What this task involves
In the entries below, the word "will" appears on some lines. Copy each of those lines.

Materials provided
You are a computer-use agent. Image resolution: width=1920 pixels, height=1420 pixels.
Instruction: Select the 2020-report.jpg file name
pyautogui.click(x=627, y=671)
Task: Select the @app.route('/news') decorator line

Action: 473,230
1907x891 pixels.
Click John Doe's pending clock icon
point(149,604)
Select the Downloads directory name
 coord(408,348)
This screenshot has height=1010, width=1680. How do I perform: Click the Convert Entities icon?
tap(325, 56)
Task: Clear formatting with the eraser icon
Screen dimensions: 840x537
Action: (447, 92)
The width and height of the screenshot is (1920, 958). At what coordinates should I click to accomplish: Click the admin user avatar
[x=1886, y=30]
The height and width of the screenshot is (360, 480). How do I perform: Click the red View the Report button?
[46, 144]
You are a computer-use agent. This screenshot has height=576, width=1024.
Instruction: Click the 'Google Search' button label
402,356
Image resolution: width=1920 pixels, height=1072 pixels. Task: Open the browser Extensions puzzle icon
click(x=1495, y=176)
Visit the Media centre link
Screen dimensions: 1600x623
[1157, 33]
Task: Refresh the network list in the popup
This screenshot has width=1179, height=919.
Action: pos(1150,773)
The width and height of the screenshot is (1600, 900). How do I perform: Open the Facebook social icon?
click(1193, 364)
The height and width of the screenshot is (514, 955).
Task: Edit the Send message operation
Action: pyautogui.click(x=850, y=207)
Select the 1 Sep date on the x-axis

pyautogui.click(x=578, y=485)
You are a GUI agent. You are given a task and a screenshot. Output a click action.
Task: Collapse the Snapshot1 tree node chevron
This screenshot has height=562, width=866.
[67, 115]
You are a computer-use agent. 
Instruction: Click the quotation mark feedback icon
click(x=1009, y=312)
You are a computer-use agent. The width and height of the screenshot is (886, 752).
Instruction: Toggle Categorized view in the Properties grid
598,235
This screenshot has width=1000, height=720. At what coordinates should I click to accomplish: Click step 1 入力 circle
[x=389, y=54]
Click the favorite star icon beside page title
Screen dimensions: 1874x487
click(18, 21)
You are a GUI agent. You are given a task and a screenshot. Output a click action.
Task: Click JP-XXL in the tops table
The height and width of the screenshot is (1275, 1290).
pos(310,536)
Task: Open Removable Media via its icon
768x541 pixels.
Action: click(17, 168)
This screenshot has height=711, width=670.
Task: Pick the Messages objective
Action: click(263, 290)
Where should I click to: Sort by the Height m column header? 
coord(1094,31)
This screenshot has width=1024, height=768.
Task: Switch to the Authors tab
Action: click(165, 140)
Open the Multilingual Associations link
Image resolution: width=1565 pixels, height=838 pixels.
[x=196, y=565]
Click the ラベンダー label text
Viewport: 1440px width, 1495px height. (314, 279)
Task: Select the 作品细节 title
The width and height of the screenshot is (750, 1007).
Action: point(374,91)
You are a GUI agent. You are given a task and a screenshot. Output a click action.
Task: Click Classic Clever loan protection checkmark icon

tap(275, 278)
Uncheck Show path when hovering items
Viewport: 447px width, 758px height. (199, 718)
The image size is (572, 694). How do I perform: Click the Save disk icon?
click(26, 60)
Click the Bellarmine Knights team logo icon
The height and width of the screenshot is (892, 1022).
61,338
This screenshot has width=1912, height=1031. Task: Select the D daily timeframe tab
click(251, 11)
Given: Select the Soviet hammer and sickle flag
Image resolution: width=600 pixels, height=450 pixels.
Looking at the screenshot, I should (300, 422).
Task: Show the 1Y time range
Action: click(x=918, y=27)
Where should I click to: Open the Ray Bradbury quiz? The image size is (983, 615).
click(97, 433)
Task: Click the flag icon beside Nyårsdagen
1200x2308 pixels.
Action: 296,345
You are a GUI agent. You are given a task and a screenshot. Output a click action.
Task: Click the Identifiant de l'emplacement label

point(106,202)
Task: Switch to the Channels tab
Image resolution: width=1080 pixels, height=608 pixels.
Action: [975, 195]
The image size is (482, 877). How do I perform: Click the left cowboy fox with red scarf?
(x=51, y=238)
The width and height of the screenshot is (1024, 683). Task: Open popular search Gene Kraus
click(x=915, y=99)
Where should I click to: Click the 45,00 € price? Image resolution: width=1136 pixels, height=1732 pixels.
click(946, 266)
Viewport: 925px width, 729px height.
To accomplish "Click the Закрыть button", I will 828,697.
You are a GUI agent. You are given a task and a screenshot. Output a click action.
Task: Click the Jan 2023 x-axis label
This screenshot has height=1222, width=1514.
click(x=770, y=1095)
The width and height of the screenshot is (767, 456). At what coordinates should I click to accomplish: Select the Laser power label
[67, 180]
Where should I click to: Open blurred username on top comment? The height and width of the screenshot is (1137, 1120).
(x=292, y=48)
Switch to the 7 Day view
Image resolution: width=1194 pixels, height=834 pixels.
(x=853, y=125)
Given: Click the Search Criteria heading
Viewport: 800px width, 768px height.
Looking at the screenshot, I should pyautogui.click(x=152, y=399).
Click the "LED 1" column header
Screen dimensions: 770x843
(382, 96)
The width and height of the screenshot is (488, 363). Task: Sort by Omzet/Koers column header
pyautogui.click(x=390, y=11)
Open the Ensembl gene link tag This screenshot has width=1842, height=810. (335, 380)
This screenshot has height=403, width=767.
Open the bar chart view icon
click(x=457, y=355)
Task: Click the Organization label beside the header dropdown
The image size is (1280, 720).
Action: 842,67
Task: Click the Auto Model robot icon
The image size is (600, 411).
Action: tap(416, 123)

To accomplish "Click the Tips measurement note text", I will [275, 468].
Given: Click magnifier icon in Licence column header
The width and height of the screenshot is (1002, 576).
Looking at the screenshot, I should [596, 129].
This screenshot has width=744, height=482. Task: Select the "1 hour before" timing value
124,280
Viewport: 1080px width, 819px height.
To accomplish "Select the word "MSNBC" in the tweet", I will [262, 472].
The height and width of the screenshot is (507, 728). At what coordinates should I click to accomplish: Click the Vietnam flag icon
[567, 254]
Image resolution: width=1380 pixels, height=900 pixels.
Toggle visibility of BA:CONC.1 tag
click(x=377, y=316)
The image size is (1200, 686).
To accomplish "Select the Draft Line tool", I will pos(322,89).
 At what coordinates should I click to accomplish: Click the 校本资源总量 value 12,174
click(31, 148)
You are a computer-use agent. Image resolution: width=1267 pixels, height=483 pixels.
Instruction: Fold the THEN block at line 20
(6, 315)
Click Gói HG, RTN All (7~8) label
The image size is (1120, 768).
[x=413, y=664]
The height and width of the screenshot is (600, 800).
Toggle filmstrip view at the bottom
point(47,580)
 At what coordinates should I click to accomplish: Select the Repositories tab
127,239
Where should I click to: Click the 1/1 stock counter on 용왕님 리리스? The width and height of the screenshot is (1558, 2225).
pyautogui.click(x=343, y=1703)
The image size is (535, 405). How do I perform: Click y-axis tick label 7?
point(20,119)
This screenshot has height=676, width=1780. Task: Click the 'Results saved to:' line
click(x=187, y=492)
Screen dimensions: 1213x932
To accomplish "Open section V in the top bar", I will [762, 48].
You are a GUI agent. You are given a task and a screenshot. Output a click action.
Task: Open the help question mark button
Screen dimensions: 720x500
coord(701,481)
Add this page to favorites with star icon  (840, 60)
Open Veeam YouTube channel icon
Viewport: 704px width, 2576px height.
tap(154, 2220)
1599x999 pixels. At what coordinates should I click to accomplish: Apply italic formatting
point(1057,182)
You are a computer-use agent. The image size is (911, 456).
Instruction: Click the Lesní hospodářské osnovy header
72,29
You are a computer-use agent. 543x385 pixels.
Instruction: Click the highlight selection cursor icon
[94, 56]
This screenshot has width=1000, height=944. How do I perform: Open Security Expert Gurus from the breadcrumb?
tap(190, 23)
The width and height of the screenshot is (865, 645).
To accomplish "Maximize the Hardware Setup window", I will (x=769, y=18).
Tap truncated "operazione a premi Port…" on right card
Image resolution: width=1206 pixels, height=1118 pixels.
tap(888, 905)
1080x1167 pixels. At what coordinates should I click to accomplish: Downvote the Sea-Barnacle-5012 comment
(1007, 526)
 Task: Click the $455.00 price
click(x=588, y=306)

Answer to this problem
To accomplish "Click the Закрыть button", I will 828,697.
To accomplish "Click the Tips measurement note text", I will [275, 468].
To accomplish "Select the word "MSNBC" in the tweet", I will [262, 472].
To accomplish "Select the Draft Line tool", I will pos(322,89).
To accomplish "Open section V in the top bar", I will [762, 48].
To accomplish "Maximize the Hardware Setup window", I will (x=769, y=18).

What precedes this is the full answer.